____ AVAILABLE DATA

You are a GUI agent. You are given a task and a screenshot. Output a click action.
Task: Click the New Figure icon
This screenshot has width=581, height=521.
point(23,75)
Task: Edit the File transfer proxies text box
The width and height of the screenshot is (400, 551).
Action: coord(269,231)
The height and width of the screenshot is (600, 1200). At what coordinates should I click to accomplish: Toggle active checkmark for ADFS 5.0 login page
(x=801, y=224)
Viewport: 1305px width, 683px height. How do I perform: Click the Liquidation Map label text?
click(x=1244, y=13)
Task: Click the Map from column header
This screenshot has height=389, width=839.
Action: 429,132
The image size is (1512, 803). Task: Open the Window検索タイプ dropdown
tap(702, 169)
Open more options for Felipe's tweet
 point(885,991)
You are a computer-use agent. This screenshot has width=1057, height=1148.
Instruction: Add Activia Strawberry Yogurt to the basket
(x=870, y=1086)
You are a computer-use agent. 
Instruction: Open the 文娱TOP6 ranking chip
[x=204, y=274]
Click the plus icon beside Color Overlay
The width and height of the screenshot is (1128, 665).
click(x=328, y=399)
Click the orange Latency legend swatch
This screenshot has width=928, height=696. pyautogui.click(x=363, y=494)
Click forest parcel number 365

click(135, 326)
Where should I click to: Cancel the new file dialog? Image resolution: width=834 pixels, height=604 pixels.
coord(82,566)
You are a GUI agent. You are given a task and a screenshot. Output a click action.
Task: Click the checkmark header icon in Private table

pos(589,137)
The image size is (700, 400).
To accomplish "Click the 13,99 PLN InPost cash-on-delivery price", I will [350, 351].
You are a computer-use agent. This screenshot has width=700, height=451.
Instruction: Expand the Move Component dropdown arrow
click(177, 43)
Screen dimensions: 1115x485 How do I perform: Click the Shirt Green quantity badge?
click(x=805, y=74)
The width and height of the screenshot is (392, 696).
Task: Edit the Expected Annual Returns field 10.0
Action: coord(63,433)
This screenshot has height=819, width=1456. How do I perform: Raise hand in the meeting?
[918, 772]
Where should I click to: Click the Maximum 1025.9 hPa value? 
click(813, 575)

________

* **PROBLEM TO SOLVE**: With the data above as the source, tally the lines that include the string "agent", and give that figure alone.

* **SOLUTION FOR THIS EXERCISE**: 5